As the book progressed and the chapters got longer and less healfhearted Ms. Gershman's personality began to come through and I began to see something in her that was more than a woman spending away her husband's life insurance money. I could see a practical woman having a hard time but determined to not fall apart, a woman rediscovering and reinventing herself, following her dream and doing it in a foreign country and in a foreign language at that. I liked her spunk and that she had standards and an unfailing sense of humor. I enjoyed her stories about holidays, cooking French deserts for the first time, making new friends and dealing with the internal conflict of nurturing herself and worrying about her son's reaction to her choices. These were real stories and I preferred them to the tales about buying overpriced designer sheets.

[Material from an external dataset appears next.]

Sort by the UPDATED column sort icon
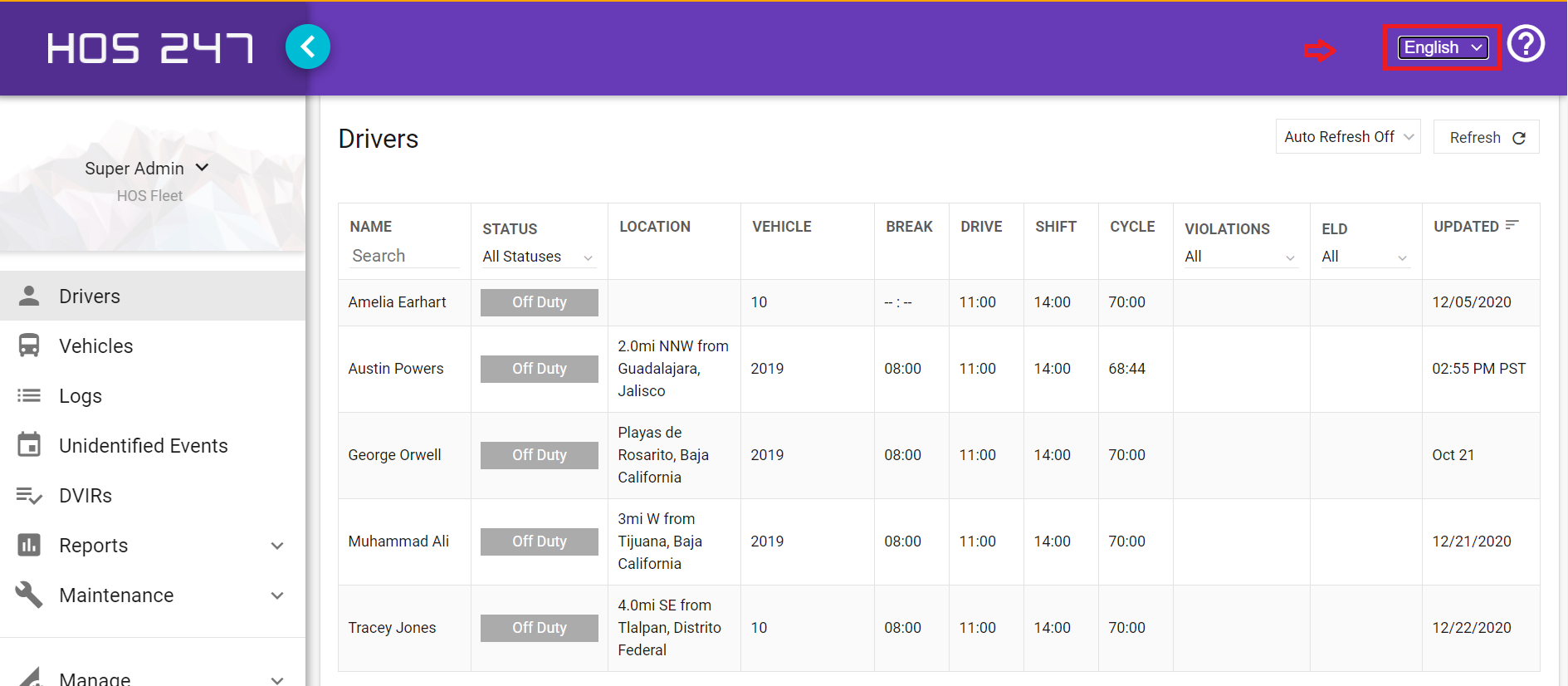The height and width of the screenshot is (686, 1568). 1512,225
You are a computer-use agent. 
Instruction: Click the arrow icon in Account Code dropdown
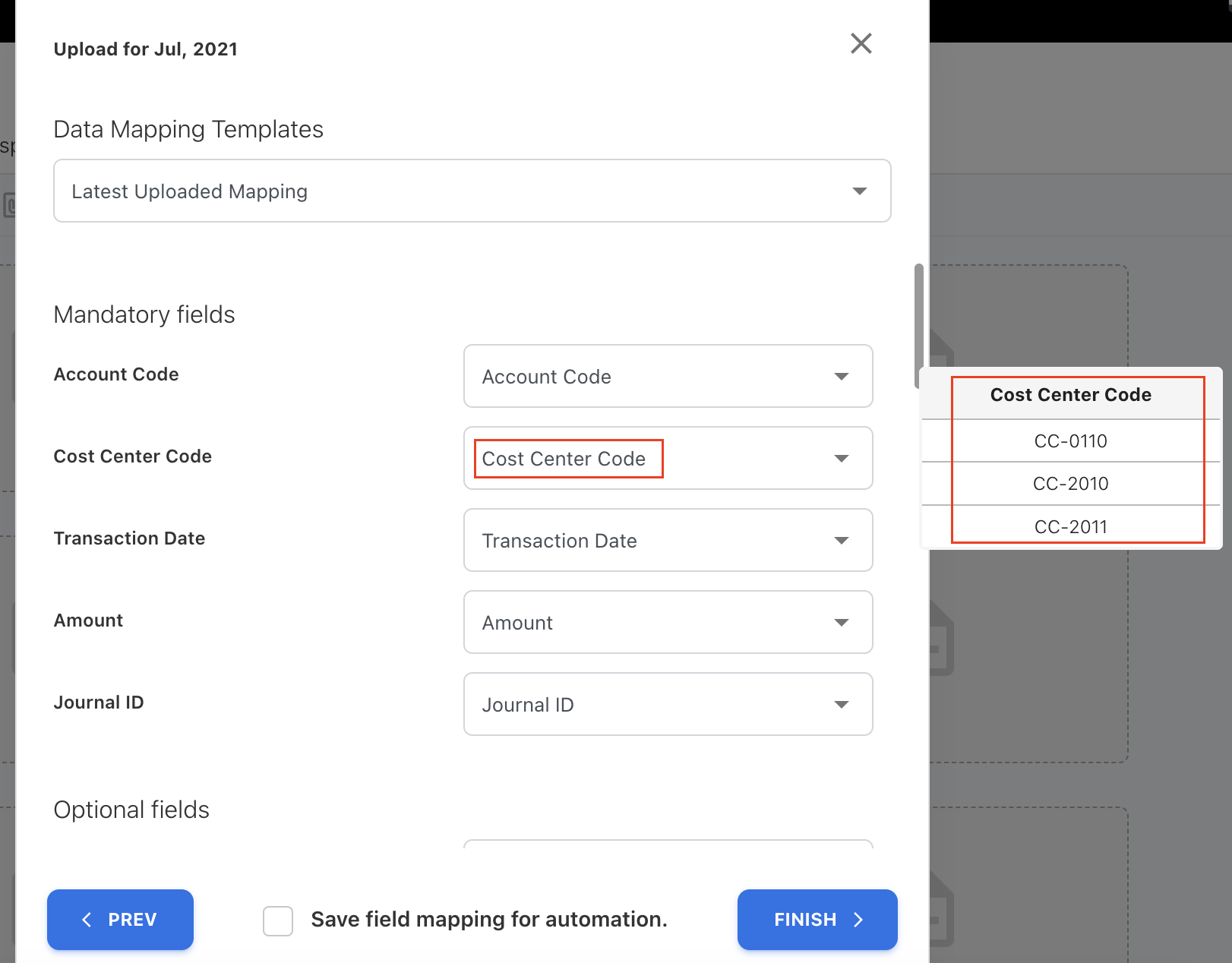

This isn't your typical book about starting over in France with the author struggling to make connections outside of the expatriate community or being unreservedly enamored with the French. Ms. Gershman arrived in Paris with a well-established network already in place, she had money, and her lack of fascination with Parisian style is obvious and refreshing. She is unabashedly American and is not trying to blend in. She speaks frankly and in detail about the charm of having an affair and her disenchantment with it, as well as medical issues and the difficulties of navigating the French bureaucratic systems. There is not a gossipy feel like in All You Need to be Impossibly French or the reserved distance like in Entre Nous. It is actually more like Almost French in that the authors see the good and the bad clearly and appreciate France for what it is. I wonder whether these two ladies know each other - they are both freelance journalists and they arrived in Paris at the same time (imagine my surprise when I realized this).
This is a fun book and had the first half been more like the second I would have enjoyed it much more. As it is I would recommend it to those who is moving to Paris or is entertaining the notion, those enjoy shopping, or those who want to see what it's like to live in France. I'm with the last group and some day soon will continue the vicarious adventure.
This was a fantastic light read. You get a great insider view of what it is like to move from America, where everything is at your finger tips, to a foreign land where things are done differently (and aren't as easy to obtain...even in swanky Paris).
It is a great book for anyone wanting to take a vicarious vacation.